Ovviamente puoi metterlo tra i tuoi obiettivi futuri, certo, ma intanto inizia a fare il primo, piccolo passo verso il cambiamento.
A casa tua.
Nella tua cucina.
Con questo libro.
Sento già le tue obiezioni: corro tutto il giorno per star dietro a impegni e urgenze, non ho quasi il tempo di bere o andare in bagno, cosa mai posso fare per cambiare le cose?
Da dove puoi iniziare?
Immagina di avere un tasto come quelli sul telecomando del televisore. Un tasto che ti fa scattare dentro questa decisione: «Da oggi cambierò veramente il mio stile di vita e inizierò a prendermi cura di me».
Dì a te stesso questa frase.
Ripetila più volte.
Radicala profondamente dentro di te.
Poi usa questo libro per regalare a te stesso il cambiamento positivo che ti meriti.
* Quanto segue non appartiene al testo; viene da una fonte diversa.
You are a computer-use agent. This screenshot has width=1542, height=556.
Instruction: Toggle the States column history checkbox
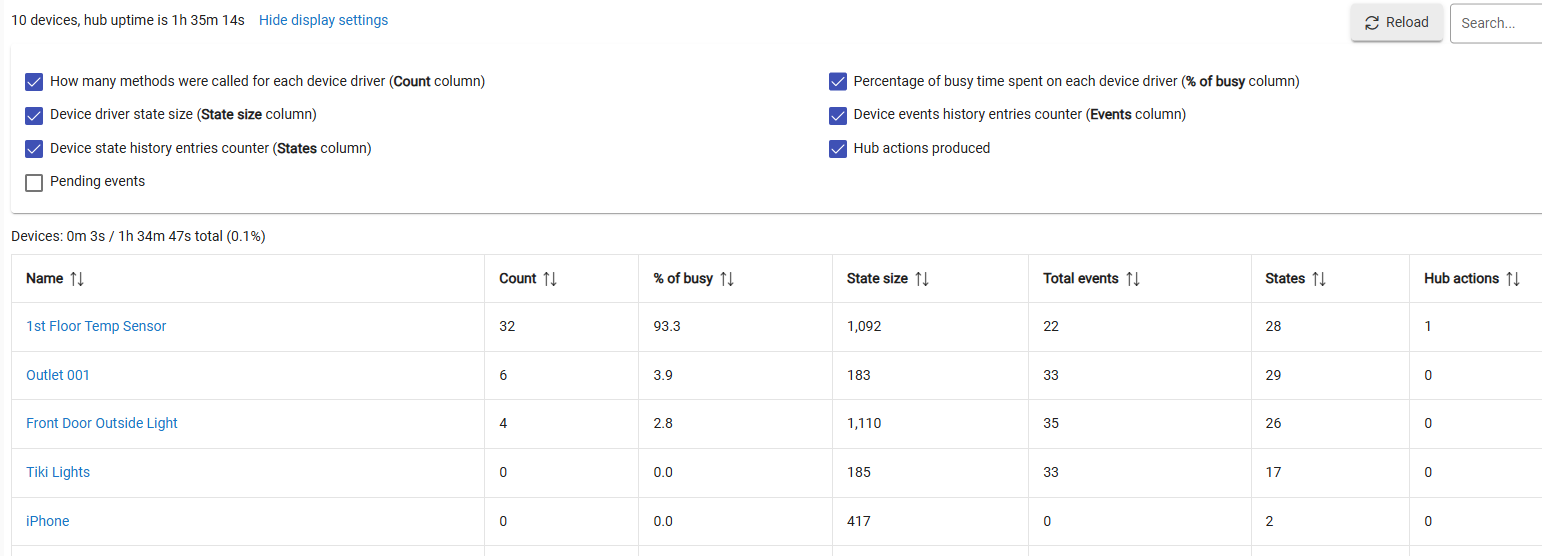34,149
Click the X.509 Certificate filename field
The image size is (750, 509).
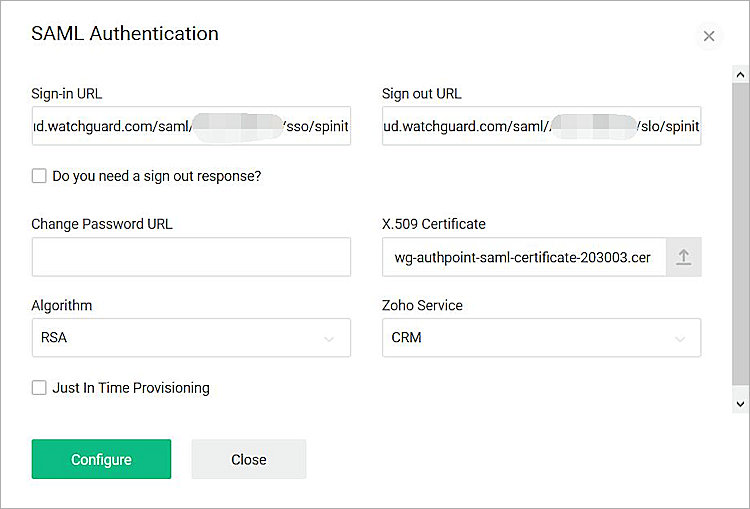pos(523,257)
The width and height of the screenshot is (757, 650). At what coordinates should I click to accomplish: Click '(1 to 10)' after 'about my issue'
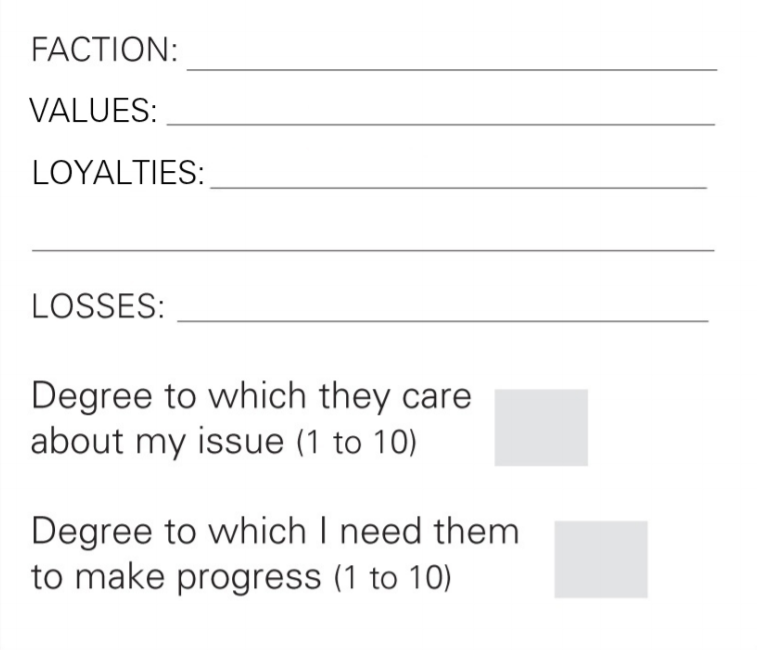coord(356,442)
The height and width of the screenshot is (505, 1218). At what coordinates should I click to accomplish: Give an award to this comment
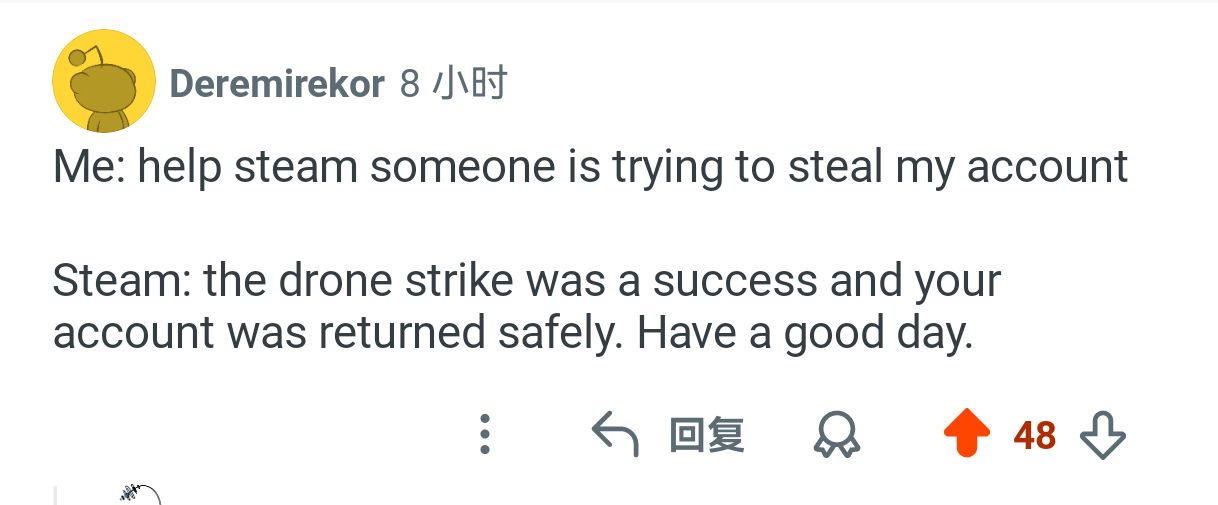[837, 435]
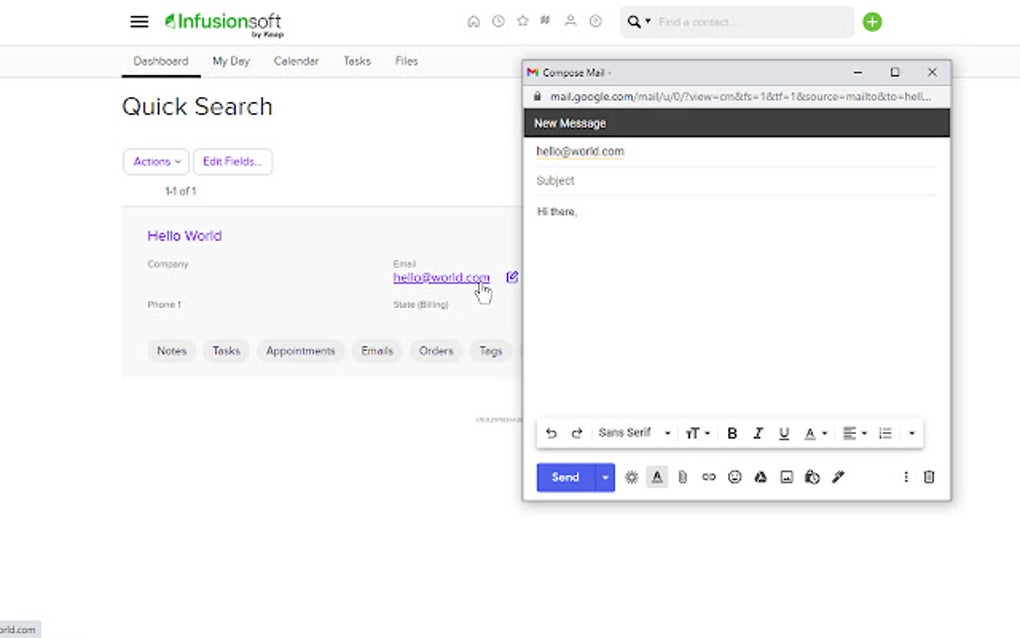Undo typing in the compose window
The height and width of the screenshot is (638, 1020).
(x=551, y=433)
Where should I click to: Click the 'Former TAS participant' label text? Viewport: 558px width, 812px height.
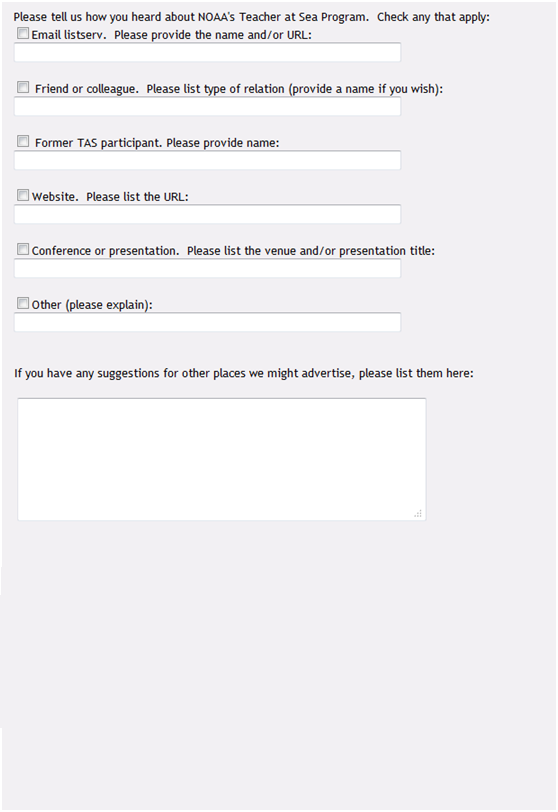(x=98, y=143)
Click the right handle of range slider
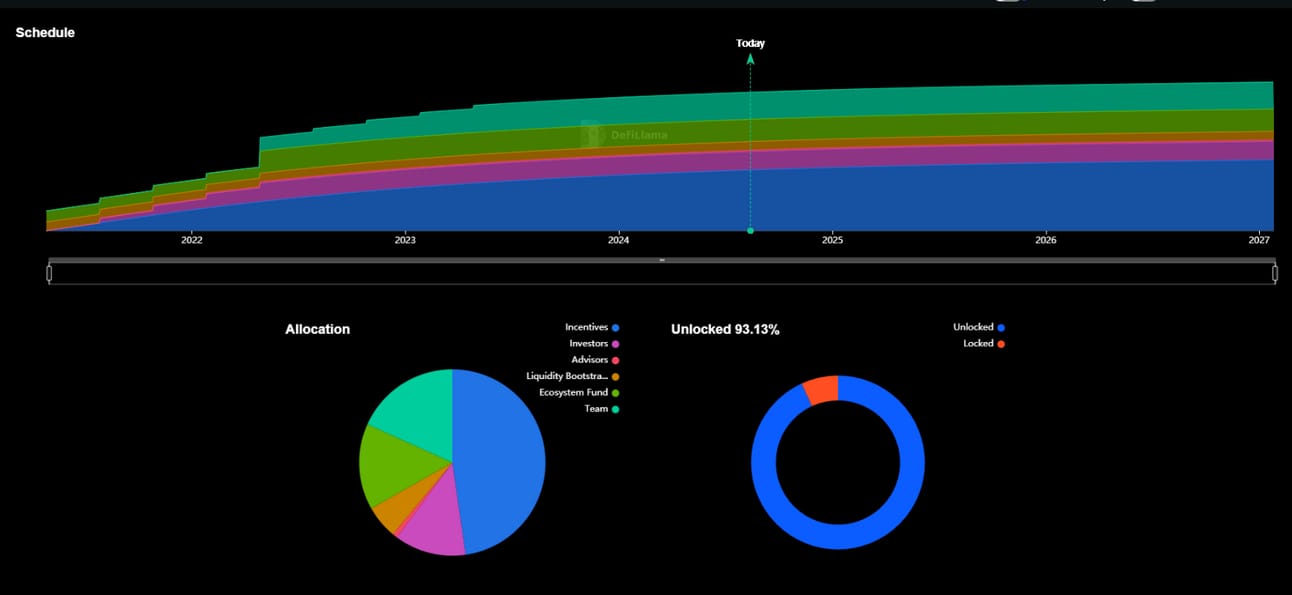Screen dimensions: 1292x595 pyautogui.click(x=1275, y=273)
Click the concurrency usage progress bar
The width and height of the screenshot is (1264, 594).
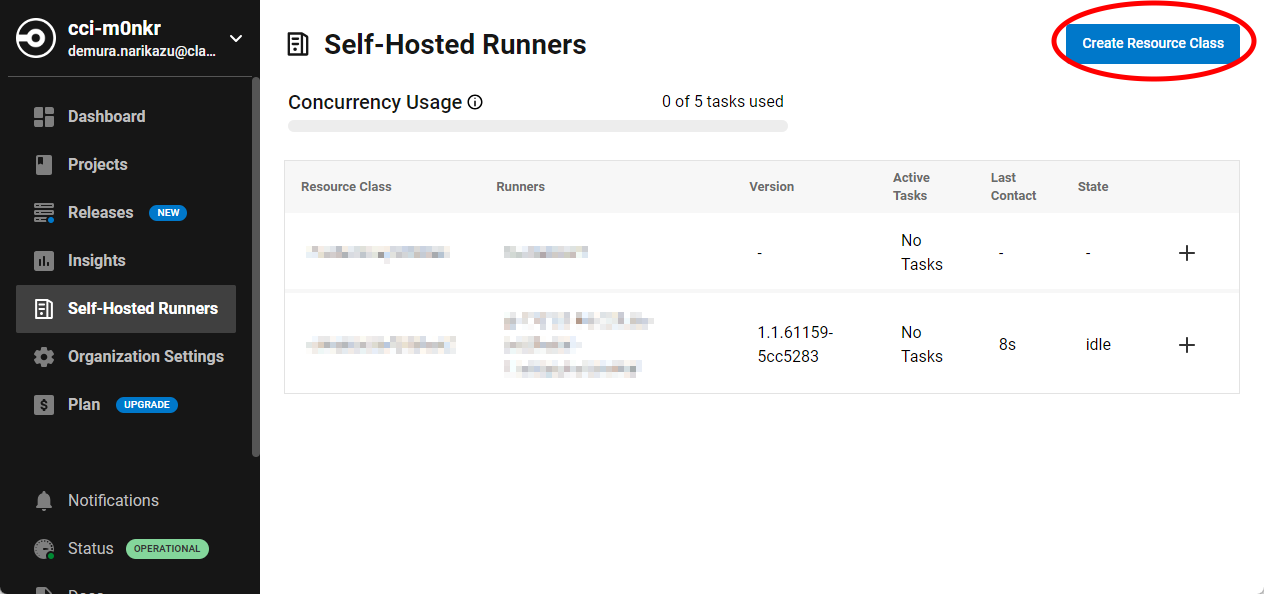click(537, 125)
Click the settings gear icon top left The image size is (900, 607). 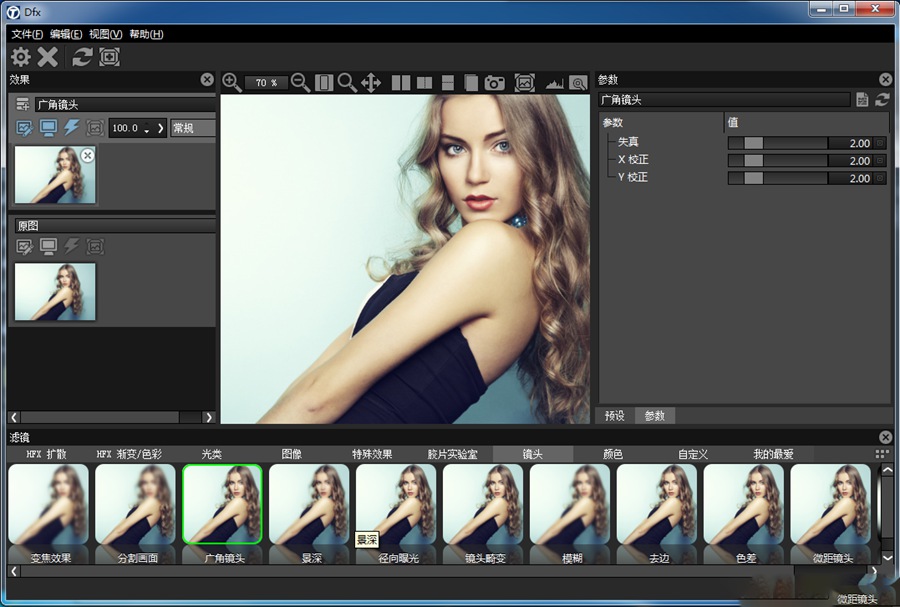20,57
Un poco per volta, fermandoti a riflettere su qualche passaggio se lo ritieni necessario, intervallando la lettura alle passeggiate o alle pedalate del fine settimana, parlandone in famiglia o pensandoci nel tragitto casa-lavoro.
Se hai bisogno di memorizzare con calma qualche concetto prenditi una pausa.
Chiudi il libro.
Chiudi gli occhi.
Rilassati qualche minuto e concentrati sulla respirazione.
Prenditi tutto il tempo che ti serve per prepararti psicologicamente e poi... parti!